QR codes are everywhere. Even though they have been around for three decades, first invented in 1990 in Japan, the pandemic increased their popularity. They are now commonplace from restaurants, to view menus or pay the bill, to health care facilities, to check in or take health screeners, and many other places to be quickly redirected to information. Although these “quick response” codes are convenient, they have been a target of fraudsters.
QR code tampering
Early this year the FBI issued a public service announcement warning of tampering by cybercriminals to QR codes. Both physical and digital codes are being manipulated to redirect victims to malicious websites to steal personal data, embed malware, or redirect to payment in order to steal card information.
Many things can be done to protect yourself before scanning a QR code.

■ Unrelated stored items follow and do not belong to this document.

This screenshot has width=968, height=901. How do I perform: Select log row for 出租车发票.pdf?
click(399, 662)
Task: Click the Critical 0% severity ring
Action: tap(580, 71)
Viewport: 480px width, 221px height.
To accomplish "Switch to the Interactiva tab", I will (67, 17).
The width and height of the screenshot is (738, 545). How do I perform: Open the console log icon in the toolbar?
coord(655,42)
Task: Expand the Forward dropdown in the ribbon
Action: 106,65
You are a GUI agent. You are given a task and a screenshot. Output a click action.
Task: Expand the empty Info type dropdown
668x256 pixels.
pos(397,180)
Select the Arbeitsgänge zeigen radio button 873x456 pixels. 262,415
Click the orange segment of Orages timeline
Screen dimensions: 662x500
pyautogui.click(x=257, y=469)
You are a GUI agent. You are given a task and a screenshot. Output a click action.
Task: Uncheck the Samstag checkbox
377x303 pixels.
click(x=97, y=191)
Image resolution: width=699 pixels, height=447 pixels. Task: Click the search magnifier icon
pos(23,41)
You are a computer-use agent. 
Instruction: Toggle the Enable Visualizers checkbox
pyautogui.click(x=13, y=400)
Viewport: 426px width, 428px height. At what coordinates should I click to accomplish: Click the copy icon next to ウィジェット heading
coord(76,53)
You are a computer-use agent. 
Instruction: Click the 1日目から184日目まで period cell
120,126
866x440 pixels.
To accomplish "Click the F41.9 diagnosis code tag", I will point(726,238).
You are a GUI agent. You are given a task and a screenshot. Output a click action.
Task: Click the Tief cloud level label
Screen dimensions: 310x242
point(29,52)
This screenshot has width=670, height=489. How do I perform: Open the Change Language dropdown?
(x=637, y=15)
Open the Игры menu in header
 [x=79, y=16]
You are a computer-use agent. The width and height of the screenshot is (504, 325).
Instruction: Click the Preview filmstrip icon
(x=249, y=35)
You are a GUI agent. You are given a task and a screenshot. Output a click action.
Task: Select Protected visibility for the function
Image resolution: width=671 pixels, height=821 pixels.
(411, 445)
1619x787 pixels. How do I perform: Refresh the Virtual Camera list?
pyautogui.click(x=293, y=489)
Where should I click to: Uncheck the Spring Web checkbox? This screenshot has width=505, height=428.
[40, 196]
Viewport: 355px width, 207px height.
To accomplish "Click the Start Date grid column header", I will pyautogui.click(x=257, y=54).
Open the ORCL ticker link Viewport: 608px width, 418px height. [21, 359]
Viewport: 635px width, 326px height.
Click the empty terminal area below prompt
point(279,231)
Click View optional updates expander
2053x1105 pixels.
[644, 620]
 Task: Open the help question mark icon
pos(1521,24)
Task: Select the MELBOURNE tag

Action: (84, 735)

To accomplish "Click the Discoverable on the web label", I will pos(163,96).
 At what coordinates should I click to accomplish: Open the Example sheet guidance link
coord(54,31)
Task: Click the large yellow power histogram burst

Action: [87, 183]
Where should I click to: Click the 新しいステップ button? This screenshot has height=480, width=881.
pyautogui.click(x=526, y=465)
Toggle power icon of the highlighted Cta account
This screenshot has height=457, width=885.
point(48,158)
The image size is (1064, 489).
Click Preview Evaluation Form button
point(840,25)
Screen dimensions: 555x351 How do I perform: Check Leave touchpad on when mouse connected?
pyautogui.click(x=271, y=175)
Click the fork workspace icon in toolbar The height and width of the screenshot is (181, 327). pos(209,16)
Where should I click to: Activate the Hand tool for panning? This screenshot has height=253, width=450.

First, observe where the QR code is placed and in what format. Is it in a public location? Is it a sticker or printed on a poster? Fake stickers can be added on top of real QR code stickers, so be sure to check if anything seems off. You can always search or type the URL that the code will send you in your phone, instead of scanning codes that are in public areas.
It is always better to use the QR code scanning function on your phone versus downloading a scanning app. Most phones will allow you to preview the URL that the code will take you before you actually arrive. Double check that it looks like a safe and legitimate website before you click the link. Lastly, avoid QR codes contained in emails. These codes could be phishing emails that look like they are coming from a reputable company but may have minor errors as clues they are fake. Again, you can always search for the actual website on your computer or phone.